Caramanica worries that if police agencies are allowed to withhold crime data from for-profit websites that compete with their preferred vendor, they may start denying information to mainstream media organizations (most of which, of course, also are in business to make money), bloggers, advocacy groups, or individuals.
It’s not a big jump. Part of the reason police departments contract with the crime mapping services in the first place is to ease the workload on their often overburdened staffs. Public Engines boasts on its website that CrimeReports.com helps “free up time for employees who used to try and answer [citizen] questions by phone.”
“Some of it is just administrative ease,” said University of Missouri Journalism Prof. Charles Davis, co-author of two books on public records. “They can kind of wash their hands of the whole issue, and say ‘if you want that stuff, it’s on the website.’ ”
Likewise, some agencies may see their relationship with a crime mapping vendor as a way to bypass the traditional media.
Public Engines’ website highlights the experience of the Boca Raton, Fla., police department, which stopped sending press releases to local media. The site says that when police agencies partner with CrimeReports.com,“[t]he power to interpret crime data has now moved out of the hands of the traditional media gatekeepers and into the hands of citizens themselves.”
Computerized data, ‘manila envelope’ laws
In and of itself, direct public access to information isn’t a bad thing. Police reporting in the mainstream media can be simplistic or sensationalistic and lack context about the actual risk of crime in various communities. An accurate online crime map can offer information that’s more complete, more local, and easier to access than a newspaper police blotter or the murder-and-mayhem stories that are nightly staples of many TV newscasts.

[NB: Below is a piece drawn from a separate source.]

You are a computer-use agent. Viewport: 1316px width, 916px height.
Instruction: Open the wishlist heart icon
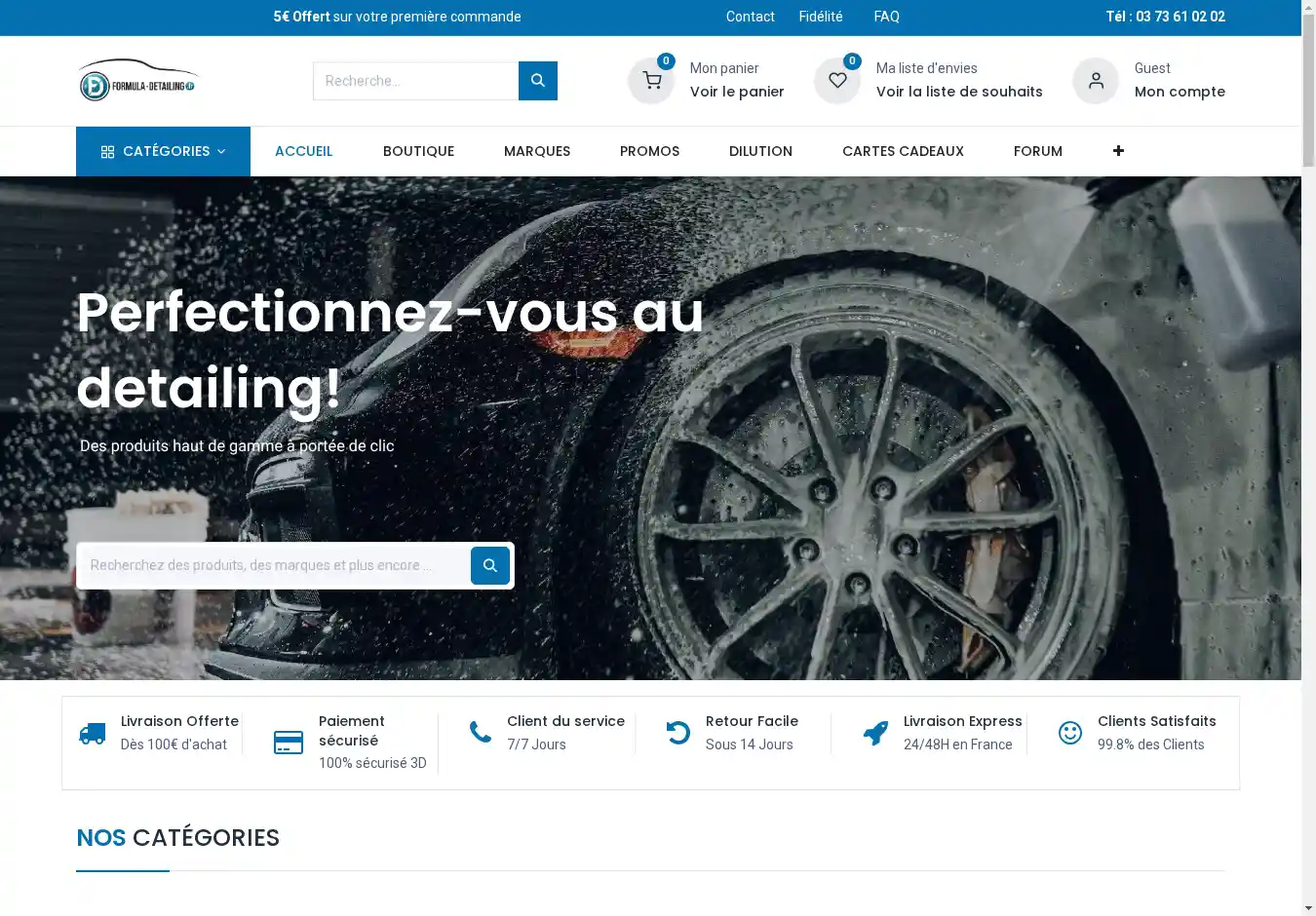(x=837, y=81)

But in order for online crime mapping to live up to its promise, police agencies need to see it as a way to broaden access to information, not narrow it. The raw data generated from modern crime analysis tools — such as those marketed by Public Engines or the Omega Group — should be considered public information and made available to the public, the media, and even those companies’ competitors. That will allow such data to be disseminated more widely and analyzed in more ways.
And because police generally include in crime mapping databases only a portion of what they know about each particular incident — for instance, names of victims or suspects are usually deleted — the standard long-form police reports and daily crime logs must remain easily available, too.
Davis expects more disputes and litigation as governments increasingly entrust public data to private companies, especially in states where public-records laws fail to clarify contractors’ obligation to share information. He said only a handful of state laws even contemplate the possibility that public recordkeeping may be outsourced.
“These are laws written in the age of manila envelopes and the typewriter,” Davis said. “This is one of a dozen different issues where technology has raced in front of the law.”